• [DATA]
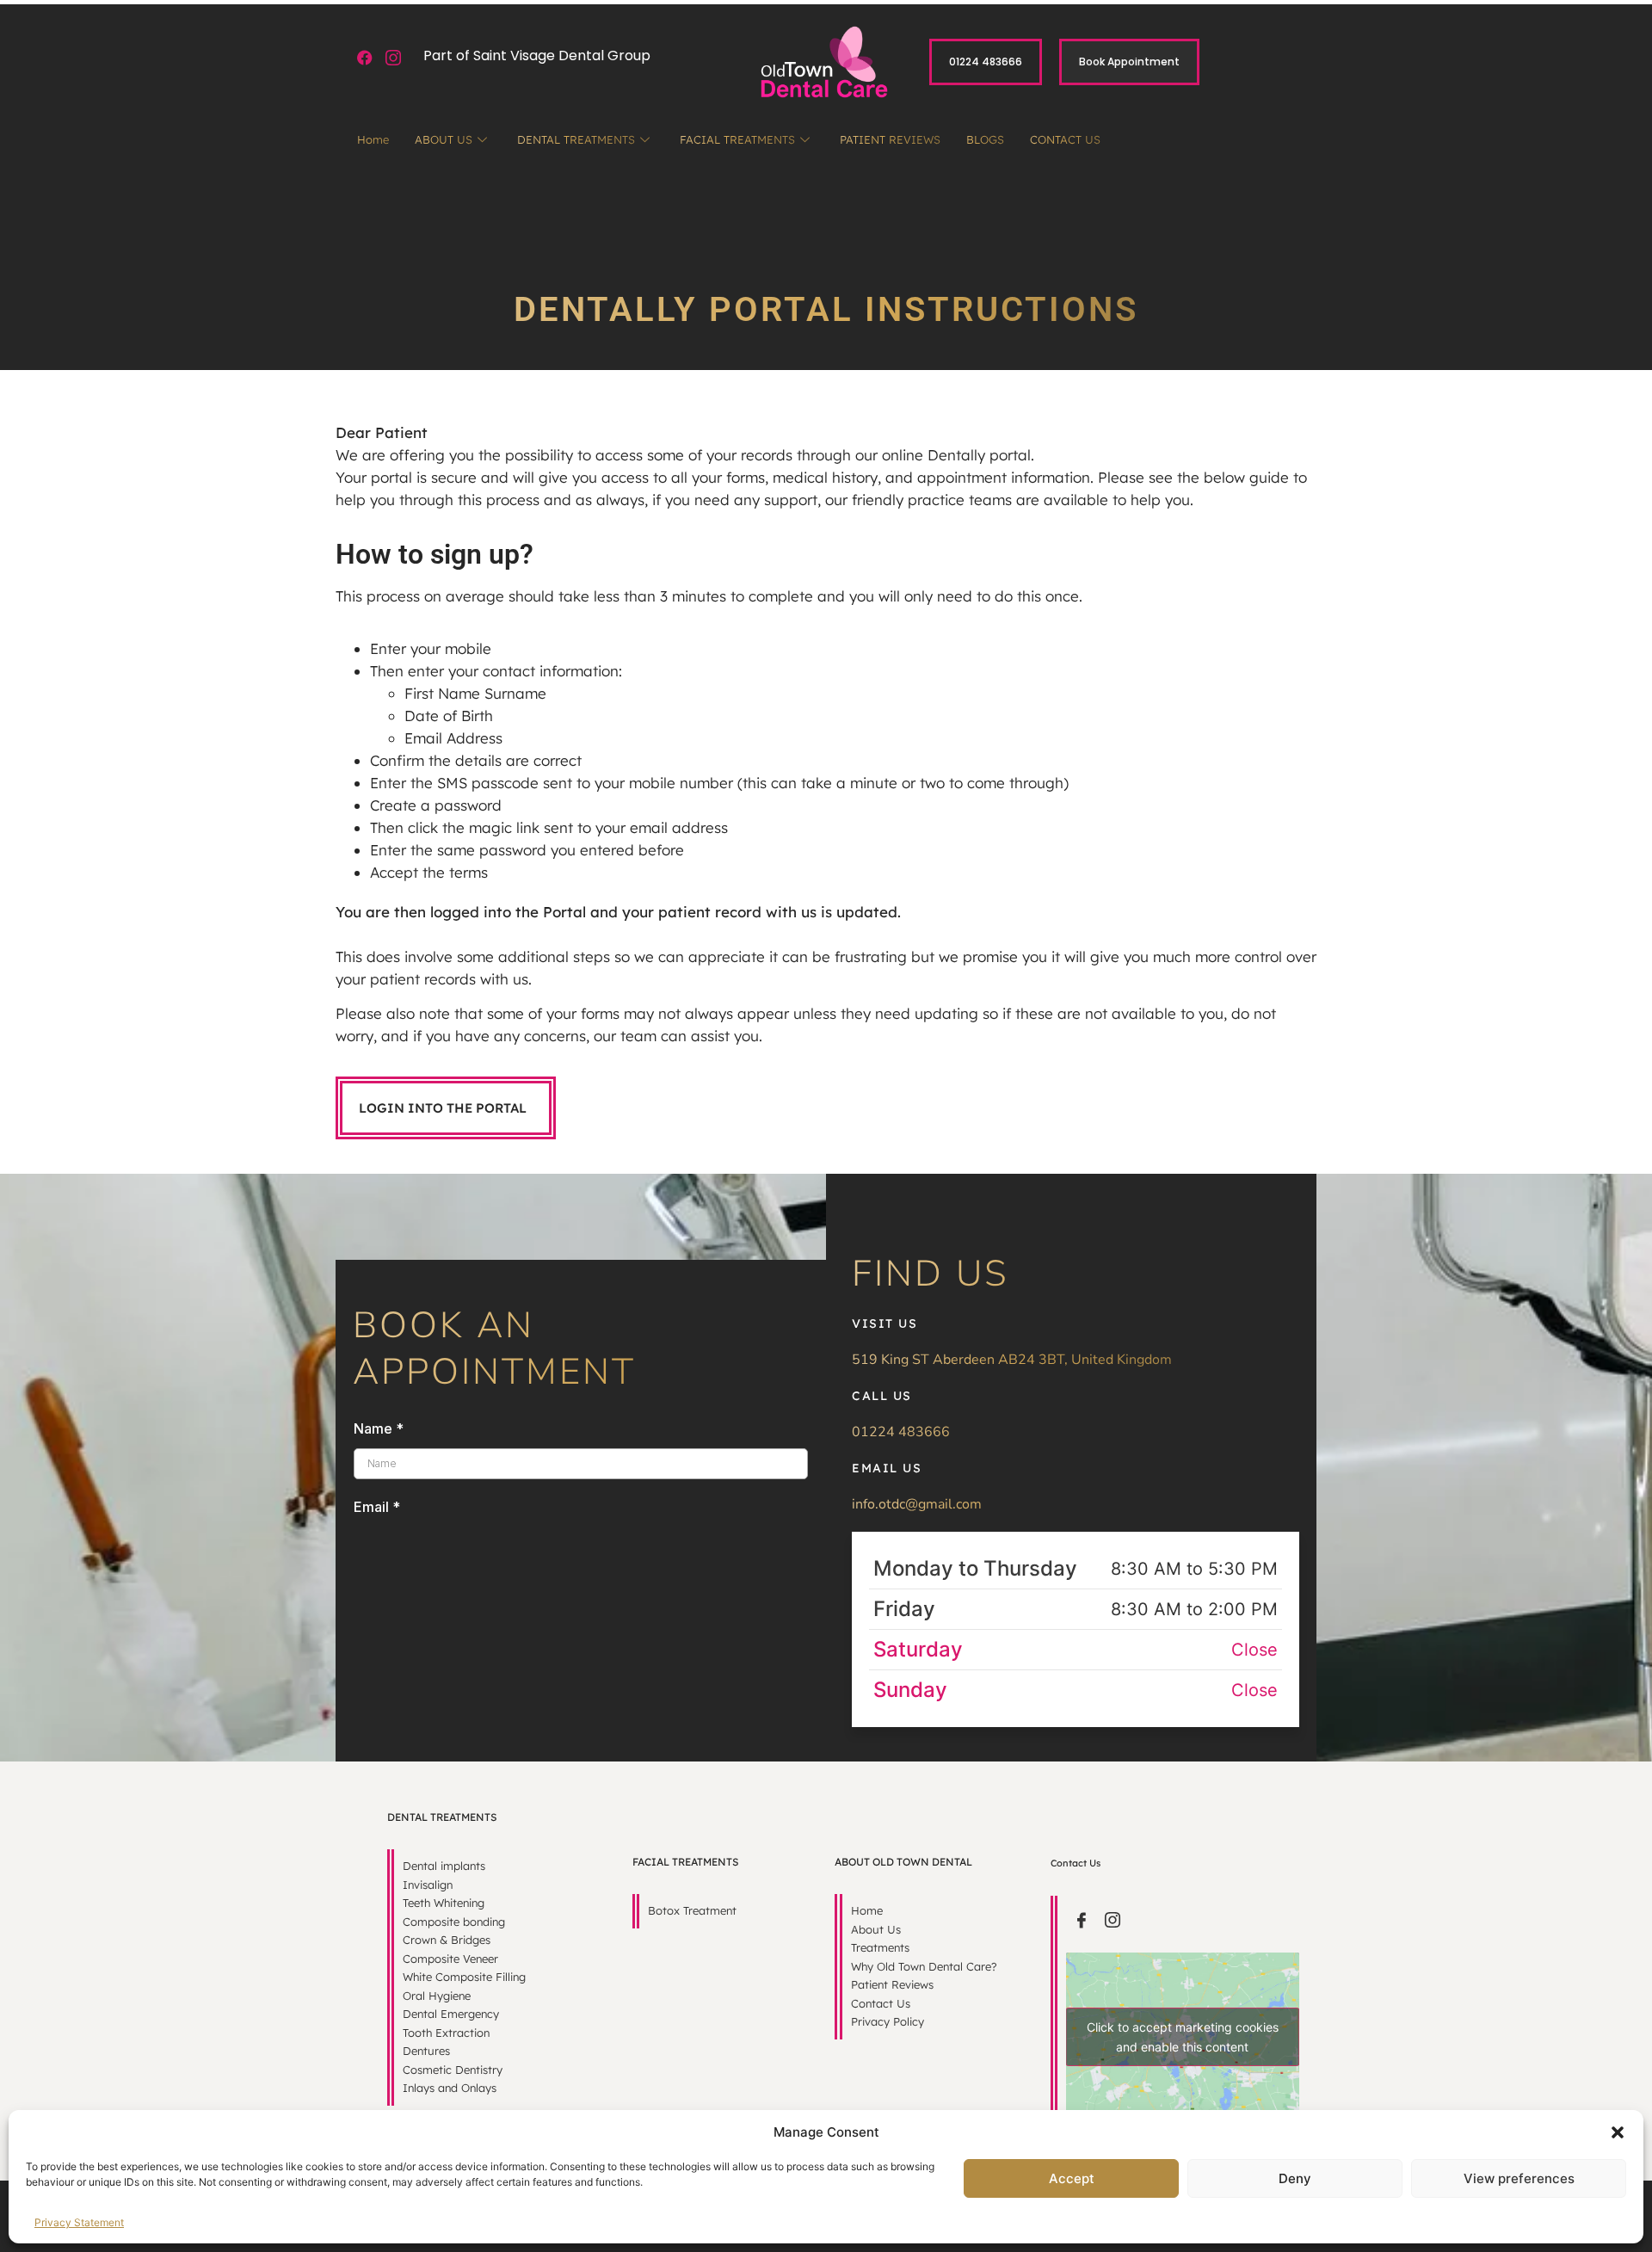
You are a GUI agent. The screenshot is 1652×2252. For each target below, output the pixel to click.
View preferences (1519, 2178)
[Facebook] (365, 58)
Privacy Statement (79, 2222)
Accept (1071, 2178)
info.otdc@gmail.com (917, 1504)
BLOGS (985, 139)
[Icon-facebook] (1081, 1919)
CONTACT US (1065, 139)
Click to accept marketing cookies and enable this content (1183, 2037)
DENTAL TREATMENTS (576, 139)
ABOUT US (443, 139)
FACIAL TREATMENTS (737, 139)
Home (373, 139)
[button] (1617, 2132)
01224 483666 (901, 1431)
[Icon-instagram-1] (393, 58)
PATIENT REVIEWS (890, 139)
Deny (1295, 2178)
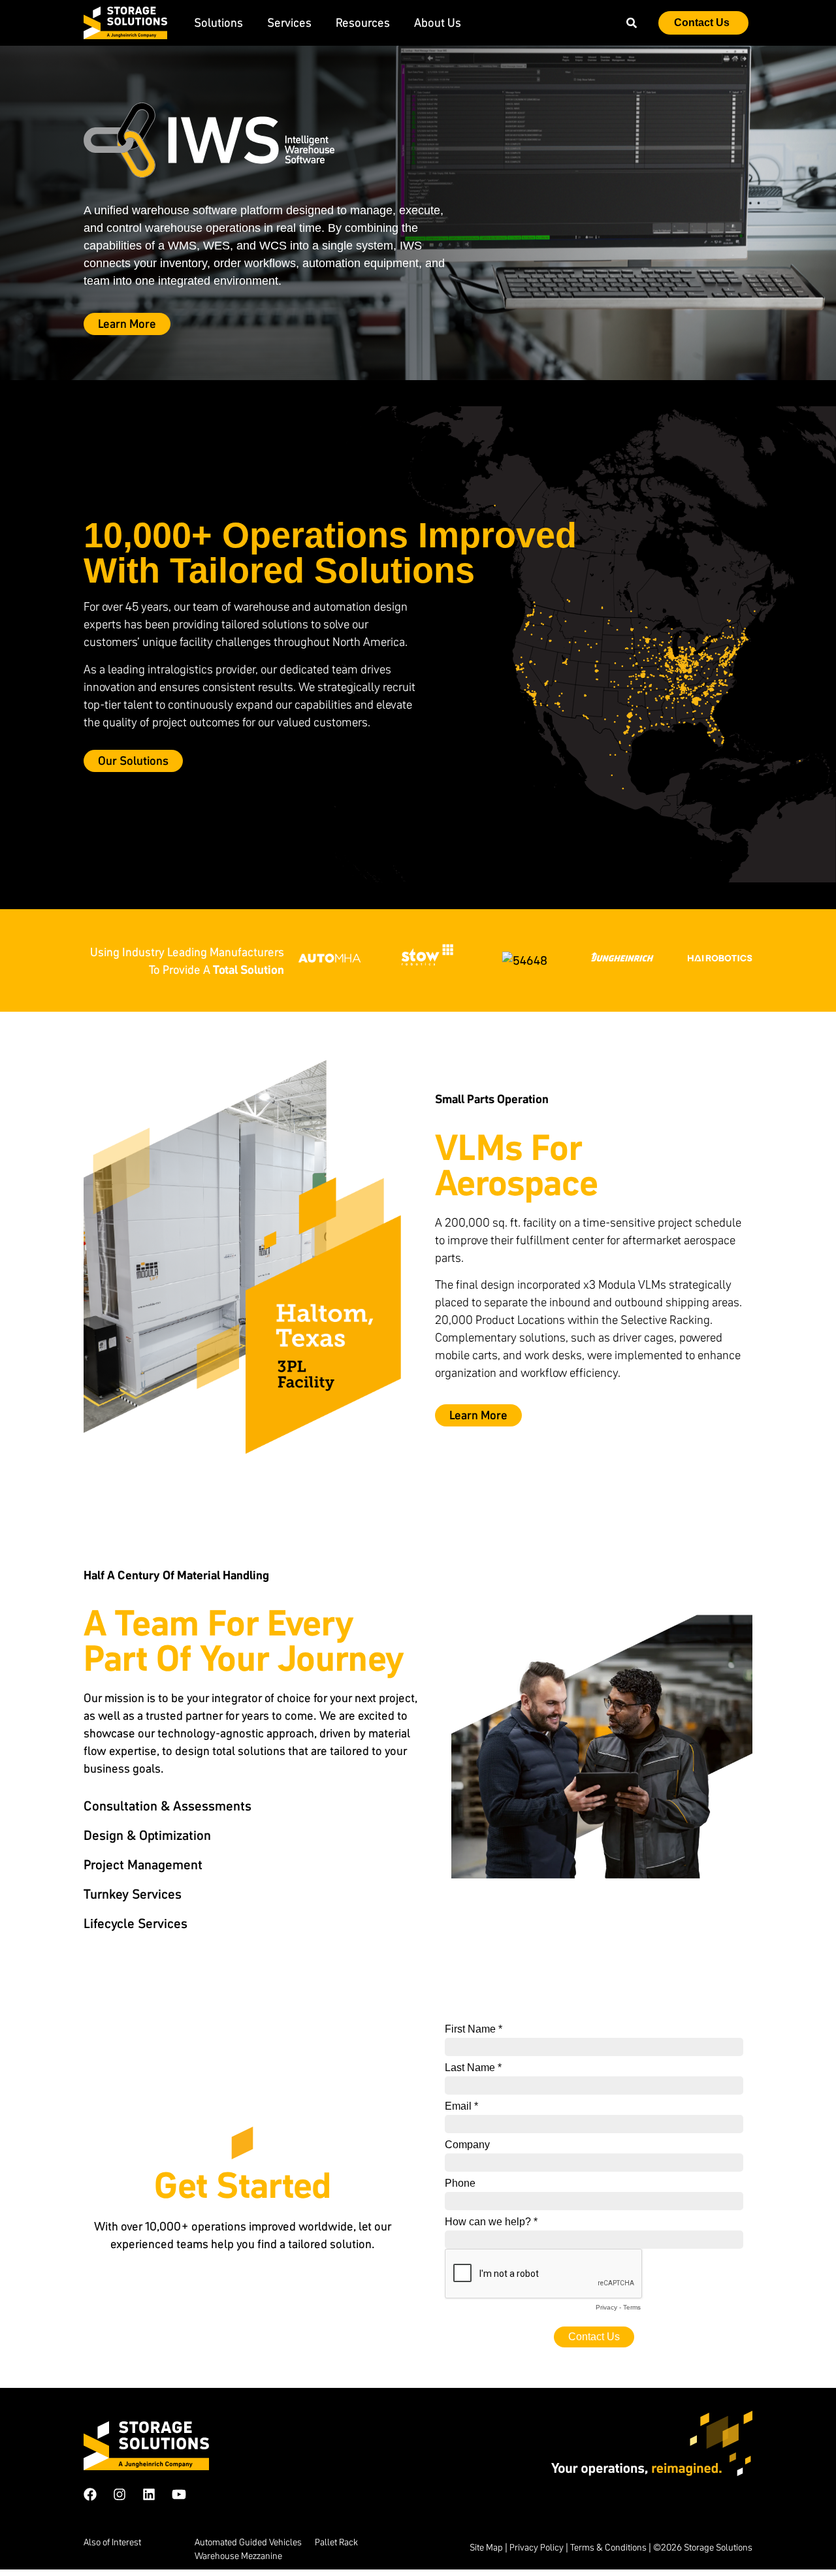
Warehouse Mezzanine (238, 2555)
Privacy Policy (536, 2547)
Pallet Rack (336, 2542)
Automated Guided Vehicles (248, 2542)
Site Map (486, 2547)
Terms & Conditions (608, 2547)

• [EXERCISE OBJECTIVE]
Filter the records above down to the lines that hold the string "TREATMENTS".

• [ANSWER BOX]
DENTAL TREATMENTS (576, 139)
FACIAL TREATMENTS (737, 139)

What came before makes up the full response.